▶ _Activity_
Would you please copy every line below that includes the string "Given"?

#### Listed entries

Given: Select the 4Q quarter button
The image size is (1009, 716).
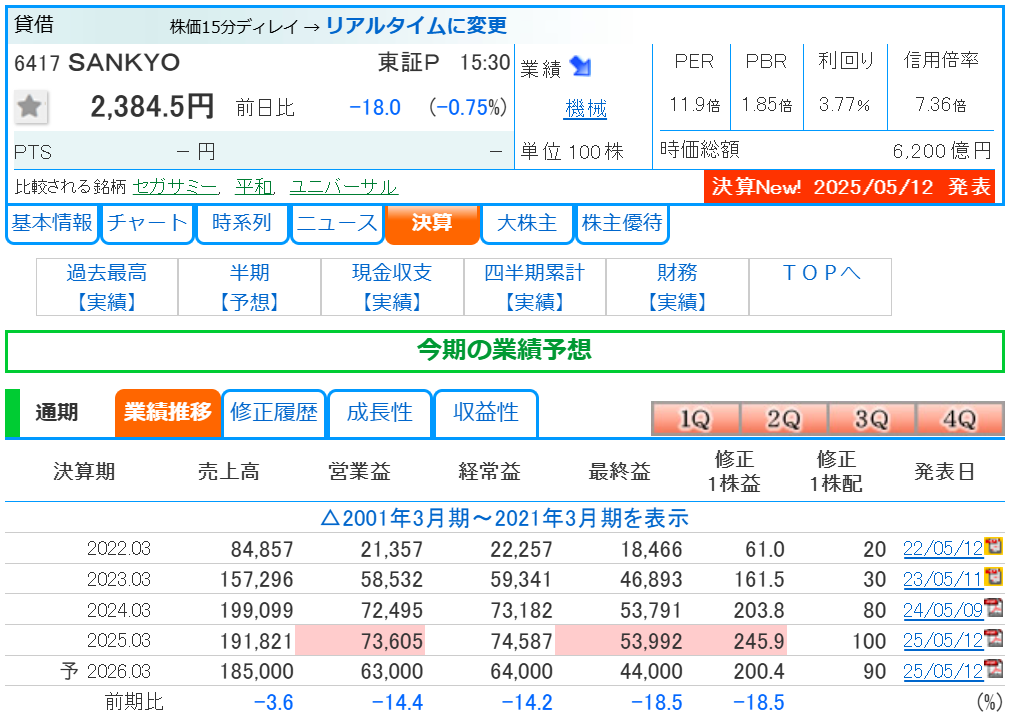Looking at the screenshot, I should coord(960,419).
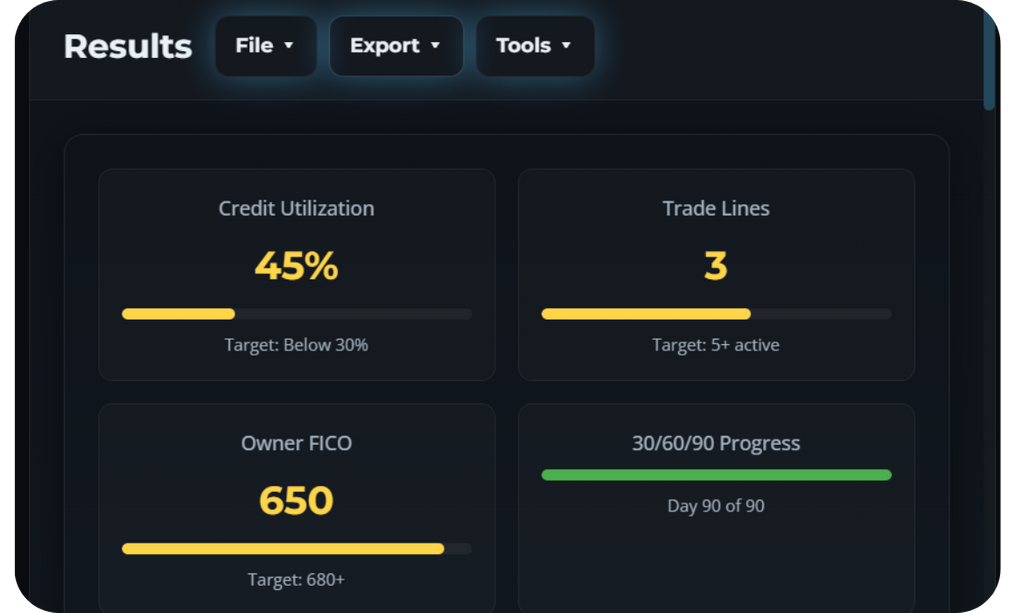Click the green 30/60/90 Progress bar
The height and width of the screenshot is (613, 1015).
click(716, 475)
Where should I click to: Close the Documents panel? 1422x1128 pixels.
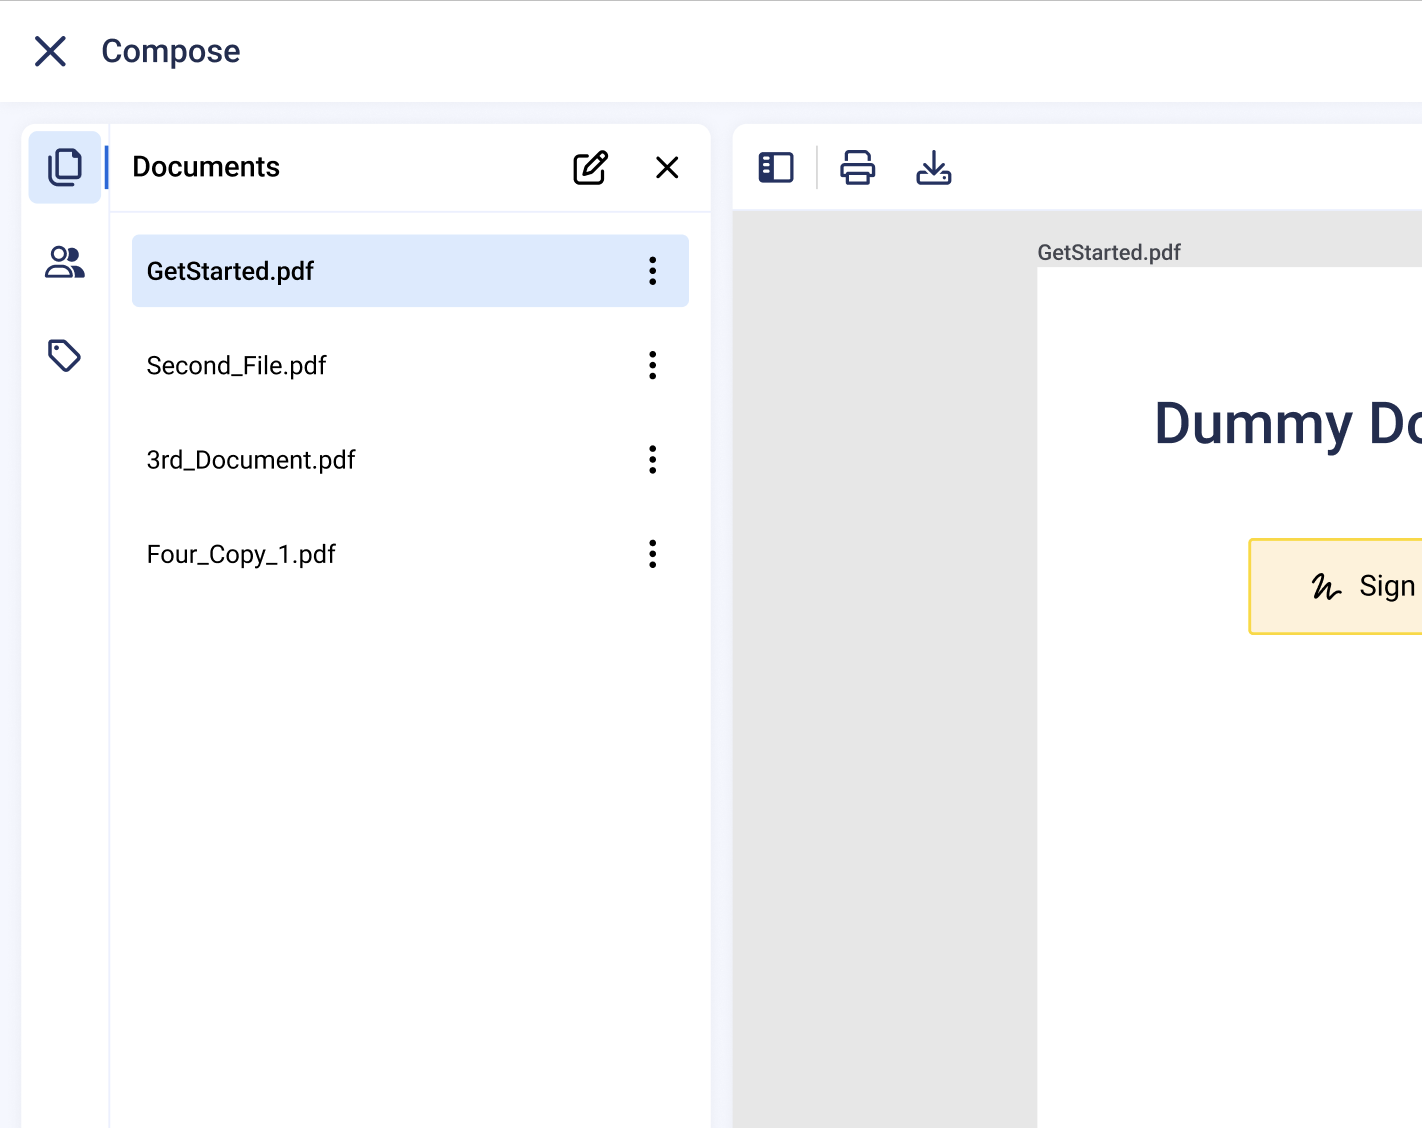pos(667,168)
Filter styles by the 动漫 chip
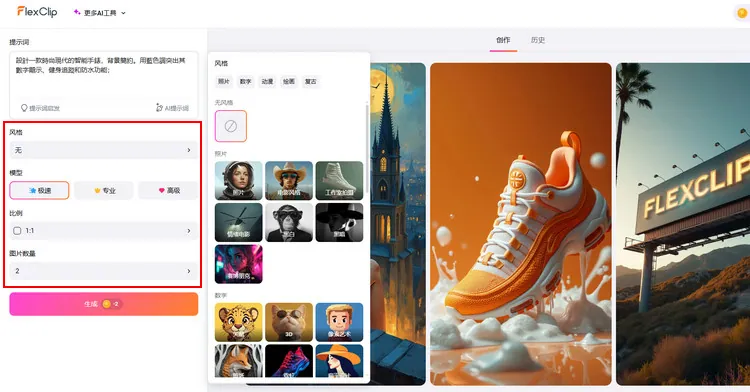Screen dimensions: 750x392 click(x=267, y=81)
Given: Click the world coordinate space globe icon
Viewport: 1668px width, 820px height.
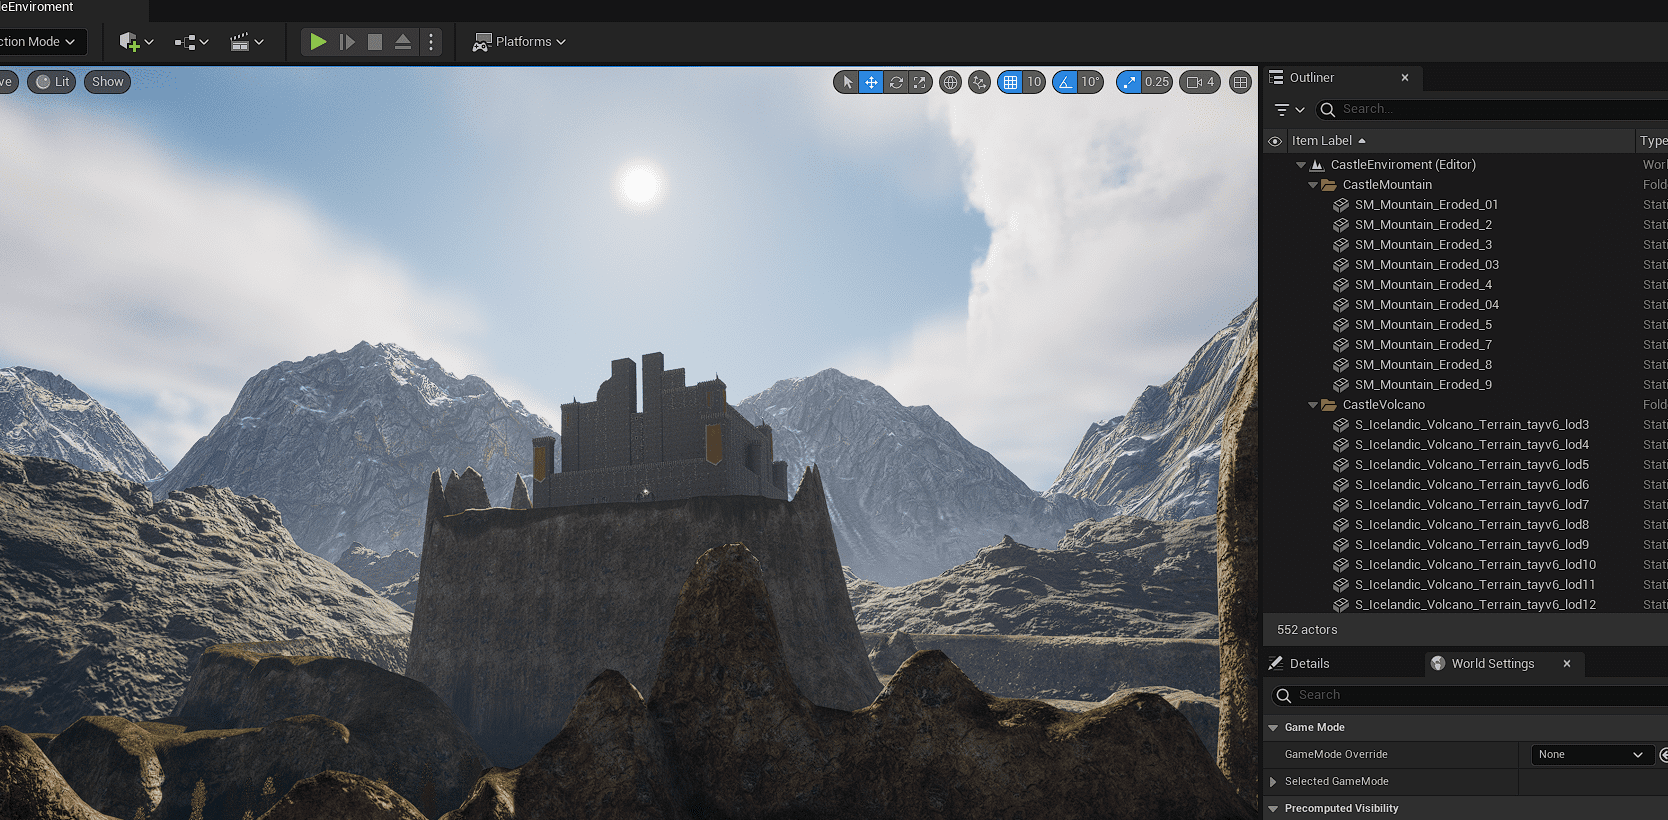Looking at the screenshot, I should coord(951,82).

########

▶ _Exercise response_
Given: Select the 4Q quarter button
Given: Click the world coordinate space globe icon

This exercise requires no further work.